- _The problem_
Search the entries below for the word "button" and copy each line that has it.

- _Data excerpts_
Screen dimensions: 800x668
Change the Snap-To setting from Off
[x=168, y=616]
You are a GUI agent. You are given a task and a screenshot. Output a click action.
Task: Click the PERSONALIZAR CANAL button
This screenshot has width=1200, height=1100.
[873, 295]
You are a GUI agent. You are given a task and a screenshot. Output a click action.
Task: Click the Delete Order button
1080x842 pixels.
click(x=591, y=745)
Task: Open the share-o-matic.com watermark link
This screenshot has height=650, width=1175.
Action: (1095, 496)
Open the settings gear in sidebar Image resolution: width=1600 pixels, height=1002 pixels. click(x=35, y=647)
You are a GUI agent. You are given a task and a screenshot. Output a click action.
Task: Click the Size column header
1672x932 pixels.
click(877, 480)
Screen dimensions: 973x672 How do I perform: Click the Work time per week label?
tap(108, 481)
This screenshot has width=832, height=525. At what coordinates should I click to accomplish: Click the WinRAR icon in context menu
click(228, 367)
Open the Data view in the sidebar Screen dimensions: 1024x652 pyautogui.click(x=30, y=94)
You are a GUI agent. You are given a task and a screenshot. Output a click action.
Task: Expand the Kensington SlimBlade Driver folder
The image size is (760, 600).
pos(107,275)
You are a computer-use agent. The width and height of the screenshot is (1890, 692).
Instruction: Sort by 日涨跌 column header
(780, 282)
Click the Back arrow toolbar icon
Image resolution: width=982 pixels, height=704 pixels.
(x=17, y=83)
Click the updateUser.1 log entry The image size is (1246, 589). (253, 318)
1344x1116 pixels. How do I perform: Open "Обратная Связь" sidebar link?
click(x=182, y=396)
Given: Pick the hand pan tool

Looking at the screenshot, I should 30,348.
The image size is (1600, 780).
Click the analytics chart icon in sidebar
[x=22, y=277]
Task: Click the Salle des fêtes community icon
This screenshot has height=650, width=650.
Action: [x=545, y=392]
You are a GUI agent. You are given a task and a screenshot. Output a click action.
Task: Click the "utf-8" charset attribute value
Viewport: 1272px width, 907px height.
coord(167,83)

- _Expected answer_
Task: Click the PERSONALIZAR CANAL button
Task: Click the Delete Order button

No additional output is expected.